世界1位の品質を支えるモノづくりの現場。新潟・群馬・福井・茨城・福島の国内工場と、米国シンテック社をはじめとする海外拠点で、24時間体制の生産を管理。

化学プラントの運転管理、プロセス改善、設備設計・保全が主な業務。少数精鋭のため若手でも早期に重要設備の担当を任される。3交代勤務の研修を全員が経験し、現場を理解した上でキャリアを積む。

設備投資額(FY2025)
4,346億円
📊

営業

半導体メーカー・自動車メーカー・建設業界等

信越化学の営業は「モノ売り」ではなく「素材の提案型営業」。顧客企業の技術部門と直接やり取りし、製品仕様の提案から納品・アフターフォローまでを担当。

海外売上比率74%のため、英語でのコミュニケーションが日常的に発生。東京本社・大阪支店・名古屋支店が主な勤務地で、海外出張や駐在の機会もある。文系出身者が中心だが、技術知識を入社後にしっかり身につける。

海外売上比率
74%
🏢

コーポレート(管理部門)

全社横断

経理・財務・法務・人事・総務・情報システムなど、全社の経営管理を担う。信越化学の特徴は「少人数で回す効率経営」。米国シンテック社では経理・財務がたった2名で運営されているエピソードが象徴的。

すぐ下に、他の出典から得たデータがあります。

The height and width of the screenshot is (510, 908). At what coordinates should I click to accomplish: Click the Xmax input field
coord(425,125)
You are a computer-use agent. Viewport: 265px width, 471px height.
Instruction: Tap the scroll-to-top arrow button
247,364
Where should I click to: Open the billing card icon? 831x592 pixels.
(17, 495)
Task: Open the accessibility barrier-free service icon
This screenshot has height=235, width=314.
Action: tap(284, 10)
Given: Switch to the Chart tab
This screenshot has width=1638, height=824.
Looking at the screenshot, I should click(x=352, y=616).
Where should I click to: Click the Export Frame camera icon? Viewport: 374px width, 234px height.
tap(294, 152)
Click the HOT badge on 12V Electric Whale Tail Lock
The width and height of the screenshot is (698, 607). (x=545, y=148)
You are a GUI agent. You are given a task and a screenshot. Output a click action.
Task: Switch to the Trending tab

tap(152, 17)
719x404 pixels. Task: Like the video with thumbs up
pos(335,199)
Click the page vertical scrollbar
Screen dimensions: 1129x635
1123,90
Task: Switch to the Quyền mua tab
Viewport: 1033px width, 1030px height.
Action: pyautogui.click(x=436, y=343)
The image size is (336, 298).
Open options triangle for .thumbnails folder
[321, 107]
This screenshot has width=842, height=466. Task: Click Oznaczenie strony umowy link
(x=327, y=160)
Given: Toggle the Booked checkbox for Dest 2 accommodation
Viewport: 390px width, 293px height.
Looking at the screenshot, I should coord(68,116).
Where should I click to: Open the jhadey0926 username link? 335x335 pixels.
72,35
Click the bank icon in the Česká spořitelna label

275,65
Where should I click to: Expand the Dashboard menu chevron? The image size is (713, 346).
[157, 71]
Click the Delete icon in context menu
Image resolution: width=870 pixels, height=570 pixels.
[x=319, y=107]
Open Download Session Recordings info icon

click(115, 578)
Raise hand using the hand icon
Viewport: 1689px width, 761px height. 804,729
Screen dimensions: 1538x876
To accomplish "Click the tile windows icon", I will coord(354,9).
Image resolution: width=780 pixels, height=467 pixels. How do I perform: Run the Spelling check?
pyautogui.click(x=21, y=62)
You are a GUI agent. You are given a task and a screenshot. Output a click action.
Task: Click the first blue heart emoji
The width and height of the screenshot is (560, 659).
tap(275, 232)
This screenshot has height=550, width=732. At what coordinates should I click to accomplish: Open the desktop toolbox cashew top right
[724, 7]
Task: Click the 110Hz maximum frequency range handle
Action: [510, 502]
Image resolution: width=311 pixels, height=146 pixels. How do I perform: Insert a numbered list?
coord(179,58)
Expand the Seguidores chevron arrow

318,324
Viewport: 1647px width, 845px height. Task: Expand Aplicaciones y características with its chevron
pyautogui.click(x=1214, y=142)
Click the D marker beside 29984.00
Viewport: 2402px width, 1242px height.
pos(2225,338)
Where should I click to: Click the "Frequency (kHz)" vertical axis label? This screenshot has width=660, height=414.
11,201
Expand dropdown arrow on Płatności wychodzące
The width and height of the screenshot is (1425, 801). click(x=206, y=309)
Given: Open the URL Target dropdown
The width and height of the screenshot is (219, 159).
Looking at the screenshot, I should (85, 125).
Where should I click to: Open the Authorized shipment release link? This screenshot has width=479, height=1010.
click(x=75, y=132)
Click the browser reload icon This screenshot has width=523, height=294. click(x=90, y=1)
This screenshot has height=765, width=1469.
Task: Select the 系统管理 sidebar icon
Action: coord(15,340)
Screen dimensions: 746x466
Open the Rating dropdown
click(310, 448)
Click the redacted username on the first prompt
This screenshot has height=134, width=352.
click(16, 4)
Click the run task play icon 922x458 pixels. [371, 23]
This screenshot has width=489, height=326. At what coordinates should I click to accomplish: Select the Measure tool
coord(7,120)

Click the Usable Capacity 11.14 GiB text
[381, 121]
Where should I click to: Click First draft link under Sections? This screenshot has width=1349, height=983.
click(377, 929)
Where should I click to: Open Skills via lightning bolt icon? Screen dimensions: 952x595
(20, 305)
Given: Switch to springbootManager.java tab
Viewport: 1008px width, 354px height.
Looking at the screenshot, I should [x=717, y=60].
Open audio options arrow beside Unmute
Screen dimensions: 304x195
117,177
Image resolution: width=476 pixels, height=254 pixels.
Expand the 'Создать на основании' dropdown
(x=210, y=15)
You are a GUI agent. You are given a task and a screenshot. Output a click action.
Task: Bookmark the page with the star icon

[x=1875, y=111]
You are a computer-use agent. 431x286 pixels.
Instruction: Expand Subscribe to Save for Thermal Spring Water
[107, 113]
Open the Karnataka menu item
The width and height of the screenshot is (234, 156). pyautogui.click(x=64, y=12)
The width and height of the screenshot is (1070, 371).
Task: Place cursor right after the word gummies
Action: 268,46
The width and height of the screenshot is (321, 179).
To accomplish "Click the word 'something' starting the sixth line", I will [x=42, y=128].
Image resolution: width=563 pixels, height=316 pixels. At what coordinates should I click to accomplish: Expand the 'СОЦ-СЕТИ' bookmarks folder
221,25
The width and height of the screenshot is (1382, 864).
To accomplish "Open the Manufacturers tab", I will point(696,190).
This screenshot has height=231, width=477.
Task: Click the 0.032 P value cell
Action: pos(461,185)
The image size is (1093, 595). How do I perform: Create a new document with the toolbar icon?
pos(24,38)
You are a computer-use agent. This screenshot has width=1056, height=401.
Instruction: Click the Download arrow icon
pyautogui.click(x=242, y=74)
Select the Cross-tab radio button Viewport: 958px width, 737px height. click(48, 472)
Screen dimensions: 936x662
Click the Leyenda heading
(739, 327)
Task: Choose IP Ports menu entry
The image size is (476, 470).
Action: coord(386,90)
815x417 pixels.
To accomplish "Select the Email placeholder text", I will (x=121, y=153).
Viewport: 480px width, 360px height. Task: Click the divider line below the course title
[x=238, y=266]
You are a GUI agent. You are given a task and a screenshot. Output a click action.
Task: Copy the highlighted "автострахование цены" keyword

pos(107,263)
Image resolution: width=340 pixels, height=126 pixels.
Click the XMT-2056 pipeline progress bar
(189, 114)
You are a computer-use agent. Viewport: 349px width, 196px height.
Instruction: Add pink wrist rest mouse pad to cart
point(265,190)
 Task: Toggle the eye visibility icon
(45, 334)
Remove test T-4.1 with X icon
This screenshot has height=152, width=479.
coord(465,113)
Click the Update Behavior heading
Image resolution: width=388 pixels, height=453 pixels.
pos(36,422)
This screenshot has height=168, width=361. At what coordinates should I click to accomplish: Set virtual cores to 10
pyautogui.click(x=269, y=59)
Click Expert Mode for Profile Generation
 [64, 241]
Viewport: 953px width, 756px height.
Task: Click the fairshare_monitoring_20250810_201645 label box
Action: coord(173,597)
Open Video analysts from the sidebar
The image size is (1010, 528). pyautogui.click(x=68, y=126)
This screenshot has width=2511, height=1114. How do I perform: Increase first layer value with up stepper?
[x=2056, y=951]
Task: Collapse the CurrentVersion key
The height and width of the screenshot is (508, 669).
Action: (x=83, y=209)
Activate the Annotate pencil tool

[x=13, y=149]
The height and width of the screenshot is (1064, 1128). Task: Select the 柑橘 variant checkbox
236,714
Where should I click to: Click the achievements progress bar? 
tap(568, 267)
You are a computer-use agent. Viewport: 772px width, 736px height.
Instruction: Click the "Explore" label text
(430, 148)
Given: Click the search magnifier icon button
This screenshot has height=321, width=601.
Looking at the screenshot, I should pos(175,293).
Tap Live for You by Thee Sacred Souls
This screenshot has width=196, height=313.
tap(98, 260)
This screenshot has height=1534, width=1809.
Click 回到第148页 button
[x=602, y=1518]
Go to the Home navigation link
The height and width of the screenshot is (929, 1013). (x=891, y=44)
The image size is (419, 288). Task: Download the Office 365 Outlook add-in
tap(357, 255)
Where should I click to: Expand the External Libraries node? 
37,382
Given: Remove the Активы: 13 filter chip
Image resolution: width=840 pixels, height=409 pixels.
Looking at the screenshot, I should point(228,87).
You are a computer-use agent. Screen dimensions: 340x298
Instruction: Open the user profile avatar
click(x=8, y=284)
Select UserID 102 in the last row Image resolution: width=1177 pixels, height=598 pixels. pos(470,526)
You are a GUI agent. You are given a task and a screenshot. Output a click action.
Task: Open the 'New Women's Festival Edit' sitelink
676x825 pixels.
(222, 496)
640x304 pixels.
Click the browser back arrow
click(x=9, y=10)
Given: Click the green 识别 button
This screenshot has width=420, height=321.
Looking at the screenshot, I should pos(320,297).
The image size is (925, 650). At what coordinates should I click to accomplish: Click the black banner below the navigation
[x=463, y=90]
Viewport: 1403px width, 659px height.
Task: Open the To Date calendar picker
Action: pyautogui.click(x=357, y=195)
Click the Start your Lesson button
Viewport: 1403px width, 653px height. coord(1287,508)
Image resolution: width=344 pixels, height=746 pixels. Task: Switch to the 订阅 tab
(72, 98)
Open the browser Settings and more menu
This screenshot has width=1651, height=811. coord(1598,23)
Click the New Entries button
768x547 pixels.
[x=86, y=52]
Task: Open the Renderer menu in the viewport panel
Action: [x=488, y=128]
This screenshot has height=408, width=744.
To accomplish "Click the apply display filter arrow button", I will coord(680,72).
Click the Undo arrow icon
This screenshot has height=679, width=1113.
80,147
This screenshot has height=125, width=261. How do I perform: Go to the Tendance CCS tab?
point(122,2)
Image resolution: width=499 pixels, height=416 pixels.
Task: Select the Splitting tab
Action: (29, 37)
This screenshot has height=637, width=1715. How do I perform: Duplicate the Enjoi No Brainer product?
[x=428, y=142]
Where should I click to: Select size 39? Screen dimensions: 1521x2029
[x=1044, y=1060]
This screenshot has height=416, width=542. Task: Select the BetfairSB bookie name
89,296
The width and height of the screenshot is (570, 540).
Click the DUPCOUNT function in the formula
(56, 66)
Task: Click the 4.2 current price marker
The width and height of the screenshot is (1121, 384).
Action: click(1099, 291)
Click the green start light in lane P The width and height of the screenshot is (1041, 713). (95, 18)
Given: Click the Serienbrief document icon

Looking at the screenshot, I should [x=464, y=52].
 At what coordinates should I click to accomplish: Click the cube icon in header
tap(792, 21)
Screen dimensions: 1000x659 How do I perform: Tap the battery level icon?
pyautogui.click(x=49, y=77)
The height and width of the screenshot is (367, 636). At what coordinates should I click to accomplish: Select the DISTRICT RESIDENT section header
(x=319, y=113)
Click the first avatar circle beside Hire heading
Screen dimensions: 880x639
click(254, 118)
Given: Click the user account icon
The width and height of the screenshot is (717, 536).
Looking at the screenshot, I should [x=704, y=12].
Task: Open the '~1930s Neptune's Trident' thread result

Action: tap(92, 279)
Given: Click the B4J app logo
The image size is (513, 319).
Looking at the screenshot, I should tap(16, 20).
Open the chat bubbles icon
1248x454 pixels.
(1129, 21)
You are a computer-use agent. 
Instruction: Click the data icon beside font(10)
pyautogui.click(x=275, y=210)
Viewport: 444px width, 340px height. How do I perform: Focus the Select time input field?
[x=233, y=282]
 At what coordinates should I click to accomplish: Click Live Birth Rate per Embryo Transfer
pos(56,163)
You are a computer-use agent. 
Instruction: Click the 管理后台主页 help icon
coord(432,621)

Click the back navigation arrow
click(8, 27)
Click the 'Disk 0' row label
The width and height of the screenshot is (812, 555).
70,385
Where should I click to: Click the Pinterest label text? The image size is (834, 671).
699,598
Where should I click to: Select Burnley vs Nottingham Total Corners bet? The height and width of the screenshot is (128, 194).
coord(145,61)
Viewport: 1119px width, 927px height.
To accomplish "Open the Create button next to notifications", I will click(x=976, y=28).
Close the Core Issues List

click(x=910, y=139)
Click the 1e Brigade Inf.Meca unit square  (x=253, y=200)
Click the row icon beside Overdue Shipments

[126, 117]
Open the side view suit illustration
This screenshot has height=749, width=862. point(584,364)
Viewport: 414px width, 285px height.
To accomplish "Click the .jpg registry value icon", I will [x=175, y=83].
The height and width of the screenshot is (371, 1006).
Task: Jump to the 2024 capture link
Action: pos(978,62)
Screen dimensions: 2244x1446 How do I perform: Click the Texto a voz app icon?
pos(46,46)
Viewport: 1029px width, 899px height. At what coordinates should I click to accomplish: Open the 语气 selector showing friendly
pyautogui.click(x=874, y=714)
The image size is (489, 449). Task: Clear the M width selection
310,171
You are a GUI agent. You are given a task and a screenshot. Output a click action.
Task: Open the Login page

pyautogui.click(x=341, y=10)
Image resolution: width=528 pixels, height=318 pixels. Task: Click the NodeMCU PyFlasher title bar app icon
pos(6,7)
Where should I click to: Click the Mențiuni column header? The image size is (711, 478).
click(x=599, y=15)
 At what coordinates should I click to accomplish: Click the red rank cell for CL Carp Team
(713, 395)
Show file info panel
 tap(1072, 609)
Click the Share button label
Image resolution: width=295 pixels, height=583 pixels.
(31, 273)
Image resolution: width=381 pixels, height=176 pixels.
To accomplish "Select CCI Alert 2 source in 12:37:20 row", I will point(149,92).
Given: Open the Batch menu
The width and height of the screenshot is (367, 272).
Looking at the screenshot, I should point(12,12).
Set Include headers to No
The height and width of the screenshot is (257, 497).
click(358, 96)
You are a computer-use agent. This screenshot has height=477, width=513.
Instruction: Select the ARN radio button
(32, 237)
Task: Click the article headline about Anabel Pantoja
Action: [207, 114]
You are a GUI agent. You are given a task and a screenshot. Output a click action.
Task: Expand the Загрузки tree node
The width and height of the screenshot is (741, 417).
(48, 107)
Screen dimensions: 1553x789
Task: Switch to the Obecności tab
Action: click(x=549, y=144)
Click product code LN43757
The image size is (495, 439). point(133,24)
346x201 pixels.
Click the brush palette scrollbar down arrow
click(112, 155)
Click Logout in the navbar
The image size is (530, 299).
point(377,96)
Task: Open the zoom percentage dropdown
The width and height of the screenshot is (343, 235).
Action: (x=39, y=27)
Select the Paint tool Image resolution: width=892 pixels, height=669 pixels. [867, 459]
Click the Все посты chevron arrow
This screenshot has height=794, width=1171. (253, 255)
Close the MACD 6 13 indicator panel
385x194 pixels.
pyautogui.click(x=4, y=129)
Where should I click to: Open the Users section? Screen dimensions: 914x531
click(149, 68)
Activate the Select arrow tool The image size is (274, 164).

経理は海外子会社の連結決算、法務はグローバルな契約・知財管理、人事は少数精鋭の採用・育成制度の設計を担当。少ない人数で大きな仕事を動かす経験が積める。

事務系採用比率
約15%

ひよぺん対話

ひよこ

化学メーカーの仕事って、白衣を着てフラスコ振るイメージなんだけど...

ペンギン

それは研究開発の一部だけ。信越化学の仕事は大きく分けて4つ:研究開発(新素材の開発)、生産技術(工場のプロセス改善)、営業(素材の提案・販売)、コーポレート(経営管理)。研究開発でも、ラボでの実験だけじゃなくて顧客との技術ミーティングや学会発表もある。生産技術は化学プラントの運転管理で、スケールが全然違う。数百億円規模のプラントを若手が担当するんだよ。

ひよこ

新人でいきなり重要な仕事を任されるって本当?

ペンギン

「少数精鋭」は伊達じゃない。単体の従業員がたった3,881人で売上2.56兆円を回してるんだから、一人当たりの守備範囲は広い。研究職なら1年目から自分の実験テーマを持つし、生産技術なら2年目から特定の設備の主担当になる。OJT主体で「手取り足取り」の研修は期待しないほうがいい。自分で考えて動ける人が求められる環境だよ。

ひよこ

工場が地方ばかりだけど、実際どんな生活になるの?

ペンギン

直江津(新潟県上越市)、松井田(群馬県安中市)、武生(福井県越前市)あたりが主要工場。独身寮が月約1万円で、車通勤が基本。娯楽は少ないけど、生活コストが圧倒的に安いから貯金はしやすい。残業も月18時間程度でプライベートの時間は確保できる。「都会でバリバリ」より「落ち着いた環境で専門性を磨く」タイプの人に合っている。ただ正直、20代で地方生活がつらいと感じる人はいるね。

ひよこ

海外で働くチャンスはあるの?

ペンギン

海外売上比率74%だから、海外との接点は非常に多い。営業なら海外顧客とのやり取りは日常だし、技術系もシンテック社(米国)をはじめとする海外工場への出張・駐在がある。ただし若手のうちは基本的に国内で力をつけてから。海外語学研修制度もあるし、配偶者帯同の海外赴任休業制度(最長3年)もある。「海外で働きたい」がモチベーションの一つなら、十分チャンスはある会社だよ。

ひよこ

営業って何を売るの?相手は誰?

ペンギン

信越化学の営業は法人向け素材の提案営業。相手は半導体メーカー(TSMC、サムスン、インテル等)、自動車メーカー(トヨタ、テスラ等)、建設会社、電子機器メーカーなど。「この素材を使ってください」ではなく、「お客様の次世代製品にはこの仕様の素材が最適です」と技術的な提案をする仕事。だから入社後に化学の基礎知識をしっかり身につける必要がある。でもそこが面白い——ただの御用聞きじゃなくて、本当の意味で顧客のモノづくりに関われるんだ。